§ WHAT TO DO
Set down exactly the lines below, starting at the one that contains "Task: Click the clock icon beside Расписание" and ending at the one that contains "Task: Select song title Stellar Stellar", with both of those lines included and nothing else.

§ Collected data entries
----
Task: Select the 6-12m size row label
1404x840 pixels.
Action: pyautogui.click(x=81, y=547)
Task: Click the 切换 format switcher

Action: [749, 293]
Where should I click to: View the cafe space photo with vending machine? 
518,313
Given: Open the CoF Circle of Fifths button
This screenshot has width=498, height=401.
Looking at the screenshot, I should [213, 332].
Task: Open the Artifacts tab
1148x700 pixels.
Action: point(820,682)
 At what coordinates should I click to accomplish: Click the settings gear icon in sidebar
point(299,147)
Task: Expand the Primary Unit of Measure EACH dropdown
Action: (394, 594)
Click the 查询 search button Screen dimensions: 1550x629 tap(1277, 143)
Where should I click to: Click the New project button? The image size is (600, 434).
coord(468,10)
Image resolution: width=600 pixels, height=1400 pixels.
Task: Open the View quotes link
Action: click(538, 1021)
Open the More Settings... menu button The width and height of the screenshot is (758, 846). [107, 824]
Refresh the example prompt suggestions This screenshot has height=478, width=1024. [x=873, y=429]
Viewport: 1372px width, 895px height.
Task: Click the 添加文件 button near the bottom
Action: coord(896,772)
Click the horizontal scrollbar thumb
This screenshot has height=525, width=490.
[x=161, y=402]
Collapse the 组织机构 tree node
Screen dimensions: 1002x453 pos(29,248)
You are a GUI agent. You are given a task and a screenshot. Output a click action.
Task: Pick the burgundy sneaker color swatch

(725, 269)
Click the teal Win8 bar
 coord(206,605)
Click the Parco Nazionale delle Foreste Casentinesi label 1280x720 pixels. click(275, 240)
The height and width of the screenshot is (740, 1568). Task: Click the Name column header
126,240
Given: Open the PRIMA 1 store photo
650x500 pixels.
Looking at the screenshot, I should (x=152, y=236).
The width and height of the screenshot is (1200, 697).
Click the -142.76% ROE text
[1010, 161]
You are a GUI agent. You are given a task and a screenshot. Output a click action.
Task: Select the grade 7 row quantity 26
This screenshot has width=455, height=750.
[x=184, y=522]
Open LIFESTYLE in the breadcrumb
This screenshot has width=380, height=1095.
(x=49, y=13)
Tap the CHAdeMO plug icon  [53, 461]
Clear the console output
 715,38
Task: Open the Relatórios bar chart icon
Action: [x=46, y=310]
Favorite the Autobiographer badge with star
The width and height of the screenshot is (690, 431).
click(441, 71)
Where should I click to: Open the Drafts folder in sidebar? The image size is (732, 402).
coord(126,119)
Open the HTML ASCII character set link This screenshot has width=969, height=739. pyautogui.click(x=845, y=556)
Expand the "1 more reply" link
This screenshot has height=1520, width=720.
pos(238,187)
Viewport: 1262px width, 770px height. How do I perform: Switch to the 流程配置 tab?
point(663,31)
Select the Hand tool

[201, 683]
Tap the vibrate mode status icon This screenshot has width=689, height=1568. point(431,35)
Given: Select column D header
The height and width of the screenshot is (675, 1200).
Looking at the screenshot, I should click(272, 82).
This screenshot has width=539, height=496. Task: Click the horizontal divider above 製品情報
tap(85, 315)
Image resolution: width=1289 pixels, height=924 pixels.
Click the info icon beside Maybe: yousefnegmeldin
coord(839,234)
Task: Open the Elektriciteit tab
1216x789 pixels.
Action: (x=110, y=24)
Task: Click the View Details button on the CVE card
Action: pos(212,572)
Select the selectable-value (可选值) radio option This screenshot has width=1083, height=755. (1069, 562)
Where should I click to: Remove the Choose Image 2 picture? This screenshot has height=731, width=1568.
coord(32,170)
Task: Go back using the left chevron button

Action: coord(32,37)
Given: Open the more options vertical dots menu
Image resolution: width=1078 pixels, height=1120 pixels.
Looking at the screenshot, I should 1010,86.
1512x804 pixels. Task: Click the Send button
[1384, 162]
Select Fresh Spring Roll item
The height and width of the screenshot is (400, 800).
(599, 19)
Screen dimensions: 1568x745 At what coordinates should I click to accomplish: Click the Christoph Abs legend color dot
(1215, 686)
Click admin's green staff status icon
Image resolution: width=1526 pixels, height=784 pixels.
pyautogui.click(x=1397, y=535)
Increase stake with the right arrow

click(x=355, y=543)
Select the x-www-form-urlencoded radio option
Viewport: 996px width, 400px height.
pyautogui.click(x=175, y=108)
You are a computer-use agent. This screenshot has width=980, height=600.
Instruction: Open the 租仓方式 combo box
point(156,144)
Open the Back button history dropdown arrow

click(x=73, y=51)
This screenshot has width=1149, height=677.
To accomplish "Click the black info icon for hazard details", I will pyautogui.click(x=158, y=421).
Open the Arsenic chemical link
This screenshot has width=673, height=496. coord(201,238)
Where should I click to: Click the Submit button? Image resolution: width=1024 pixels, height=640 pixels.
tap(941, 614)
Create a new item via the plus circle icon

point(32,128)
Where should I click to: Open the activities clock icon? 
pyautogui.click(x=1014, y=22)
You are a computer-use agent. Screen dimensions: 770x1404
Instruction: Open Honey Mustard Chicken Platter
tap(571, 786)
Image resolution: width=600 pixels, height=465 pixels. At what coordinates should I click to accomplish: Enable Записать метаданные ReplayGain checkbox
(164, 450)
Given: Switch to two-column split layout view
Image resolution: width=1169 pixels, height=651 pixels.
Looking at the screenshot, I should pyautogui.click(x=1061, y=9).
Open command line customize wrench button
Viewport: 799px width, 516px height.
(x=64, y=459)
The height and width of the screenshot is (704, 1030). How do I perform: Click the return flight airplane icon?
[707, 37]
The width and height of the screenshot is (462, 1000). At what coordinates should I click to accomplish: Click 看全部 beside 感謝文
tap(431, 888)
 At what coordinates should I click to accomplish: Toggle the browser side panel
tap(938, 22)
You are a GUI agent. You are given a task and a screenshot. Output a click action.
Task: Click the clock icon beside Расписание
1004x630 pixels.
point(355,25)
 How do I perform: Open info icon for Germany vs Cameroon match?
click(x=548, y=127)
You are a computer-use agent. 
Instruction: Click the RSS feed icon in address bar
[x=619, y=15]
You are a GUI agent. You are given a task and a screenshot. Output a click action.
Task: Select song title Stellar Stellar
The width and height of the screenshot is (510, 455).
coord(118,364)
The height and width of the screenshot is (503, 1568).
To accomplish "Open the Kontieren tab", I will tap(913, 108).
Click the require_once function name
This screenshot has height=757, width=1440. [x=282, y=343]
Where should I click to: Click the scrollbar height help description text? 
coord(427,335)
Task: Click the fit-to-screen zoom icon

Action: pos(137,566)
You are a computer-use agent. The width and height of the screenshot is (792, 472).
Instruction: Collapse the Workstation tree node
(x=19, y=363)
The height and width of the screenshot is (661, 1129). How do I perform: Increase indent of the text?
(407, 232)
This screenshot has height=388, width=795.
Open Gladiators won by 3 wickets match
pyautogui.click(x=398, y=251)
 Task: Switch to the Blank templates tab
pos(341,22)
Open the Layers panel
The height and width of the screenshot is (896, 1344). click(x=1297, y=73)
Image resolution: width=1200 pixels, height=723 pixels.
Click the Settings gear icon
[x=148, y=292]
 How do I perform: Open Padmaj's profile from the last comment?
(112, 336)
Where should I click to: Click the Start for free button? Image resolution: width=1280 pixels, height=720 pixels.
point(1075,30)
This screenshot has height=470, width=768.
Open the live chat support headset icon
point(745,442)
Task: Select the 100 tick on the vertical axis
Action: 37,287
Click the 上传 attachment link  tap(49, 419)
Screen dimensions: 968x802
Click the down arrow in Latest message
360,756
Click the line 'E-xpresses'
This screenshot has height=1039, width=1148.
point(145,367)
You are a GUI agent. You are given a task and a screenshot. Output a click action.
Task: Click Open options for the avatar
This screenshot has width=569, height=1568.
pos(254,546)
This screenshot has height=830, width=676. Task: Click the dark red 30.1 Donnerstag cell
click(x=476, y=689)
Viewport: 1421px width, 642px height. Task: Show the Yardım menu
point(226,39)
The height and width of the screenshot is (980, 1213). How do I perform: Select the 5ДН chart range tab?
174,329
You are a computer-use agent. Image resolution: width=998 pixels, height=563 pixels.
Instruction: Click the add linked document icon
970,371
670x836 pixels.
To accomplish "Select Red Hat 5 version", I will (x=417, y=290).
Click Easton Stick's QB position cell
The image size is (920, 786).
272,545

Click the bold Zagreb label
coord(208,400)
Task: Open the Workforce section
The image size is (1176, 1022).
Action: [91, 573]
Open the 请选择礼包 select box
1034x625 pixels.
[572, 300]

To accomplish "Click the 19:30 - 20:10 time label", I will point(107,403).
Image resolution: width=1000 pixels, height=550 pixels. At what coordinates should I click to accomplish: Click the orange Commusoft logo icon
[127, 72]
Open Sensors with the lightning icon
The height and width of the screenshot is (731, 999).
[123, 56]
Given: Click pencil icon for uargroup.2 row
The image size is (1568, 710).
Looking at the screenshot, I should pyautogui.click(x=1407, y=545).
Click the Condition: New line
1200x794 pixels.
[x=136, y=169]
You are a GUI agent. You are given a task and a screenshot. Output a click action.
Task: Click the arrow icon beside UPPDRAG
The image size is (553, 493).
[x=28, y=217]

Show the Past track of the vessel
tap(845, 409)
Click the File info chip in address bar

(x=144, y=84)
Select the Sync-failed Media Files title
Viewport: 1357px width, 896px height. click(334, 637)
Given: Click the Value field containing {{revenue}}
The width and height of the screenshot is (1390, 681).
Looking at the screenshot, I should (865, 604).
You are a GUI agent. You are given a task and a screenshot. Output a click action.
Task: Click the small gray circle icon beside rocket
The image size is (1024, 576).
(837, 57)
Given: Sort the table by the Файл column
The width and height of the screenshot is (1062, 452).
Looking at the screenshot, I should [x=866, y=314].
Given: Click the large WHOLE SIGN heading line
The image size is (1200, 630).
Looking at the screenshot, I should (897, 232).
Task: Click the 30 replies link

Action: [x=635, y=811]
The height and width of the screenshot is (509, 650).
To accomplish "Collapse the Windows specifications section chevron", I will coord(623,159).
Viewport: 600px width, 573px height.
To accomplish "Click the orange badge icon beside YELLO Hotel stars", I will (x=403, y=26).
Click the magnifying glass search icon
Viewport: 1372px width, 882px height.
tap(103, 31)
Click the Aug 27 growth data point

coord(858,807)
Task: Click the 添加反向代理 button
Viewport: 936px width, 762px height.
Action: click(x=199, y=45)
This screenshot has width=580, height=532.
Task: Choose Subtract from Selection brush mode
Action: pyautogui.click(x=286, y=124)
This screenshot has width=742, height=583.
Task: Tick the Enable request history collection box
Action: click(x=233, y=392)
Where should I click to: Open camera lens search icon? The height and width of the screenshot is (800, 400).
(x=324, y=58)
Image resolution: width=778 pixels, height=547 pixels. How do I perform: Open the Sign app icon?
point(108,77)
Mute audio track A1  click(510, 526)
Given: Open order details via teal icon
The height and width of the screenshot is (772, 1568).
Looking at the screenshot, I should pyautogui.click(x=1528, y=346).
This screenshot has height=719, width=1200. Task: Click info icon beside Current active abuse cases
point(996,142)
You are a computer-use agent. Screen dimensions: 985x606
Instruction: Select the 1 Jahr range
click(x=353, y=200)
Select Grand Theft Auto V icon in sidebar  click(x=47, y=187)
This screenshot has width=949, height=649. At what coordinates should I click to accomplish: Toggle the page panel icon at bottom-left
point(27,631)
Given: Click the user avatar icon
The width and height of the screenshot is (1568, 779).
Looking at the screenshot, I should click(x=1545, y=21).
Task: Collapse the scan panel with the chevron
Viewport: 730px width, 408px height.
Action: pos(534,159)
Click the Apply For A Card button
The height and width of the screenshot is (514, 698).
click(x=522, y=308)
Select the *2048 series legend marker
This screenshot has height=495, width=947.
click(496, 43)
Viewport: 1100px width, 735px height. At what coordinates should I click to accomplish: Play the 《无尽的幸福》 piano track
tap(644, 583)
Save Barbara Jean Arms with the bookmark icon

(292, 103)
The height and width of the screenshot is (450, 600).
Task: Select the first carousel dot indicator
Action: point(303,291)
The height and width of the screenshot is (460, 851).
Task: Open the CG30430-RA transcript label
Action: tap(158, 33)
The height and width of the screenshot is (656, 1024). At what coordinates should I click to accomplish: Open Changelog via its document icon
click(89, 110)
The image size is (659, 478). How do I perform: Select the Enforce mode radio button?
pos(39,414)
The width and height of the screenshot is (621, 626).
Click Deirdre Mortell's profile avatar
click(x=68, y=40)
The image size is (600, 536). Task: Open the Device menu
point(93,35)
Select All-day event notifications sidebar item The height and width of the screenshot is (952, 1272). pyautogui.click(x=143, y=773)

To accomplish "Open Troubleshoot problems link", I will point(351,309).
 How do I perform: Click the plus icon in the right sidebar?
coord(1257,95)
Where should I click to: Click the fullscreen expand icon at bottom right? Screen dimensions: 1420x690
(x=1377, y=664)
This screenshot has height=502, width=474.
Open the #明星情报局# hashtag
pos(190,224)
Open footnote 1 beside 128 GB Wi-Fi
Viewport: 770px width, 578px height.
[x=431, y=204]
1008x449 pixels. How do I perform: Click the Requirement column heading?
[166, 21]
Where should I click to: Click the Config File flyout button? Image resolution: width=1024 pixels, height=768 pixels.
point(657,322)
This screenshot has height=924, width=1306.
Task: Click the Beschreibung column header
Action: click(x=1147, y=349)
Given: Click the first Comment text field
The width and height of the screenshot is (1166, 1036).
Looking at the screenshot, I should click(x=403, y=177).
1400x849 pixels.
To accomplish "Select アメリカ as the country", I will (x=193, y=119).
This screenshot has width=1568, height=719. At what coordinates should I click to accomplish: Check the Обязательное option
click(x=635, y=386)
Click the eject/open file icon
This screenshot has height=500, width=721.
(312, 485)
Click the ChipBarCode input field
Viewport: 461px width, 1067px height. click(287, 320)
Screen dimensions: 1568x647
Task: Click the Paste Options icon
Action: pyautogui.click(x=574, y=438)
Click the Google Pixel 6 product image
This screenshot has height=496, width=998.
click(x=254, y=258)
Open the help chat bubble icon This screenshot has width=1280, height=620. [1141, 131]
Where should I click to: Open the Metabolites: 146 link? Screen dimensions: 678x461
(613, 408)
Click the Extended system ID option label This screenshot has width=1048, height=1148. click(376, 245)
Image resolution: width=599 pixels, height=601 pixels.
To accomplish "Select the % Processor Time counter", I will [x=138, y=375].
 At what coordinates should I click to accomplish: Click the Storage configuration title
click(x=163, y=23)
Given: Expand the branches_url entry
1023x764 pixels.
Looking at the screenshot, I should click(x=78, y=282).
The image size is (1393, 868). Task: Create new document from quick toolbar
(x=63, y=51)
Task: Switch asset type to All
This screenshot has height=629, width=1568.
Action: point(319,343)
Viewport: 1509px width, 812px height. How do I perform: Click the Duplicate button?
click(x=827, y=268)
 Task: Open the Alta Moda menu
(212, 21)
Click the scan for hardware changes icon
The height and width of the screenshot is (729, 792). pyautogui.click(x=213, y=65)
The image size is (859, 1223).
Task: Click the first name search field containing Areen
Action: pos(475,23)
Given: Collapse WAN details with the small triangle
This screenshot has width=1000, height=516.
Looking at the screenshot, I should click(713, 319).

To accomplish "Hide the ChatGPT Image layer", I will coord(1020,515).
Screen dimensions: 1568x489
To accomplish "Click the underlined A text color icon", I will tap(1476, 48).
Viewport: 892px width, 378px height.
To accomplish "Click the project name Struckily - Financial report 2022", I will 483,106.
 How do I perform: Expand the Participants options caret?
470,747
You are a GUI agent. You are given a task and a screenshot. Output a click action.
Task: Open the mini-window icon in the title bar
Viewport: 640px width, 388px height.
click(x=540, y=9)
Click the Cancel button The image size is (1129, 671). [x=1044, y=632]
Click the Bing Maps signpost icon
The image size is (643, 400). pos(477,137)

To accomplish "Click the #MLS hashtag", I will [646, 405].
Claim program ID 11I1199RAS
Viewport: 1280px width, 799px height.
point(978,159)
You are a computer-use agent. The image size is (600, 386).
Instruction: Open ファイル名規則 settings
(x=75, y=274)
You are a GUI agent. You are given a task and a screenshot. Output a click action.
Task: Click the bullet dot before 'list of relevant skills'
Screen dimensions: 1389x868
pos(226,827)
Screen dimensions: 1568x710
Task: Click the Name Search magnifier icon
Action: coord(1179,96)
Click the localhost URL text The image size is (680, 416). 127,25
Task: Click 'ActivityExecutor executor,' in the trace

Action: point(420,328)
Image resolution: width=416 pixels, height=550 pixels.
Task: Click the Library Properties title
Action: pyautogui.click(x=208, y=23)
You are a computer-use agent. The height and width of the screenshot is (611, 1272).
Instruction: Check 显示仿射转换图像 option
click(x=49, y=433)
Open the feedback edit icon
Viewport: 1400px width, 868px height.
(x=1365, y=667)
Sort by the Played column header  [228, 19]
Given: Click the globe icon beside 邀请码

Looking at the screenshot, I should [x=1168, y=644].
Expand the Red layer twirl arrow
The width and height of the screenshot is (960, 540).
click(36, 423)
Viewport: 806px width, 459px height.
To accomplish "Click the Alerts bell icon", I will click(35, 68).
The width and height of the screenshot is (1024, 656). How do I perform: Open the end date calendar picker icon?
----
§ SOLUTION TO THIS EXERCISE
Task: Click the clock icon beside Расписание
1004x630 pixels.
point(355,25)
 How do I perform: Open info icon for Germany vs Cameroon match?
click(x=548, y=127)
You are a computer-use agent. 
Instruction: Click the RSS feed icon in address bar
[x=619, y=15]
You are a GUI agent. You are given a task and a screenshot. Output a click action.
Task: Select song title Stellar Stellar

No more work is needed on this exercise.